Edward abbassò lo sguardo e annuì.
- Fratellone... perché non mi hai mai detto niente? -
- Avrei dovuto farti preoccupare per questioni che non potevi cambiare? -
- Non è questo il punto. Non
mi hai mai parlato di Elizabeth. Quando... quando ti guardavo allo
specchio vedevo solo la tua immagine riflessa... -
- Solo io riuscivo a vederla. Se te ne avessi comunque parlato, non mi avresti creduto... -
Edward si sottrasse alla presa di
Alphonse e si rimise in piedi, nonostante fosse ancora debole. Prese la
giacca rossa appoggiata alla ringhiera in fondo al suo letto e si
avviò verso la porta, traballando appena.
- Fratellone, dove hai intenzione di andare? -
- Dal colonnello. Il quartier
generale dell’Est starà certamente seguendo ciò che
accade nel paese. Se hanno notizie di Elizabeth, voglio esserne al
corrente -
- Ma sei ancora debole! Non puoi andare! -
- Al... lei è una mia
responsabilità. Sono stato io ad aver lasciato che mi
sopraffacesse e devo porre rimedio al mio errore, in un modo o in un
altro -.
Nella sua voce Alphonse
captò i segni di una determinazione che andava ben oltre quella
di sempre. Era una determinazione profonda, dettata da qualche
sentimento del quale Alphonse non era a conoscenza.
Senza perdersi in ulteriori chiacchiere, Edward aprì la porta e uscì dalla stanza.
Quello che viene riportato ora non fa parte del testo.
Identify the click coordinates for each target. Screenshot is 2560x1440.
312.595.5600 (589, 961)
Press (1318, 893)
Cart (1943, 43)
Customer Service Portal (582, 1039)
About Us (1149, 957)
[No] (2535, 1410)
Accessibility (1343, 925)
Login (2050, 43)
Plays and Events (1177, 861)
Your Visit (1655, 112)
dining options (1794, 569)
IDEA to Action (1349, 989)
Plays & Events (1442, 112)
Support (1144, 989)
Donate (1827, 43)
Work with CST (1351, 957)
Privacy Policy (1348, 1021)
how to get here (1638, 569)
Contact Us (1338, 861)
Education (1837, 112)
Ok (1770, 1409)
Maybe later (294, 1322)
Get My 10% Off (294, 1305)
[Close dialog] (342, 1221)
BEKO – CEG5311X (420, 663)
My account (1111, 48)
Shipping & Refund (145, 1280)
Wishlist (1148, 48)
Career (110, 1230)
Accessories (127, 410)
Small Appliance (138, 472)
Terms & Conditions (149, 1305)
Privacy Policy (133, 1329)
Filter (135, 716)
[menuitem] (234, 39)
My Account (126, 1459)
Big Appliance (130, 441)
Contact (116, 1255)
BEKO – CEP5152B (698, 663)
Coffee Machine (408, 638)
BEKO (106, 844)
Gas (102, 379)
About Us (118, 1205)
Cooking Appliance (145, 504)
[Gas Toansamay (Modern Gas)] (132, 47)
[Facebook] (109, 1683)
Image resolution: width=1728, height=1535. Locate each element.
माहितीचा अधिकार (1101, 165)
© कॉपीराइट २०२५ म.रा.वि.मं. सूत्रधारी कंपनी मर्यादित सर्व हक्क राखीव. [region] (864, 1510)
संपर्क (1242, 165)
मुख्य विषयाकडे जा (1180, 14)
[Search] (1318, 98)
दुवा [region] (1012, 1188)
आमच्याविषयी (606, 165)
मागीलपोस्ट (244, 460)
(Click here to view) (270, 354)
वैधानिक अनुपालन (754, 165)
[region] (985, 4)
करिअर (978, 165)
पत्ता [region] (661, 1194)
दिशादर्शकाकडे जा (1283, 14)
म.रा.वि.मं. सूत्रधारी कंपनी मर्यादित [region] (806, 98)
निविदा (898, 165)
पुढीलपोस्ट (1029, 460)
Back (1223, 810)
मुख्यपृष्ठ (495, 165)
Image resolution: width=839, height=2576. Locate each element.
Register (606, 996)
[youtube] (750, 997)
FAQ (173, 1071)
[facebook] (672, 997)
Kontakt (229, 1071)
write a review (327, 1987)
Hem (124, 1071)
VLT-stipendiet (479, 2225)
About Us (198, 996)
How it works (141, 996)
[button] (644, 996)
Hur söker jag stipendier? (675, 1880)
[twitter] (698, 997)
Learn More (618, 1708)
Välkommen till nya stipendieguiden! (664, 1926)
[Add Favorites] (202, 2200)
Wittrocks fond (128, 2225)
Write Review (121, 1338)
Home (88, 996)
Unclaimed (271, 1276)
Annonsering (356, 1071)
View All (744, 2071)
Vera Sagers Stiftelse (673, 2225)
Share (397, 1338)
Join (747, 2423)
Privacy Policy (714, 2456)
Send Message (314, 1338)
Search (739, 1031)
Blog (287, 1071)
- Fratellone... questo significa che...? -
- Sì, Al... significa che sono pronto a morire -
Alphonse rimase interdetto per
qualche istante. Suo fratello stava andando al quartier generale per
avere qualche informazione concernente Elizabeth o semplicemente per
farsi uccidere? L’idea che Edward avesse optato per la seconda
scelta lo gelò dentro, benché fosse solo
un’armatura vuota.
Suo fratello doveva, a parer suo,
morire per far sì che Elizabeth morisse. Ma lui non avrebbe
retto vedendolo morire. Non avrebbe sopportato la vista del suo
cadavere steso a terra senza far nulla. Non riusciva a capacitarsi di
ciò. Erano davvero giunti ad un vicolo cieco? L’unica via
d’uscita era veramente la morte di Edward? Non poteva e non
doveva permettere che ciò accadesse.
Alphonse seguì suo fratello
in silenzio, meditando su tutto ciò che era accaduto in quei due
semplicissimi giorni. In due giorni la loro vita già in precario
equilibrio era andata a rotoli. Distrutta per sempre.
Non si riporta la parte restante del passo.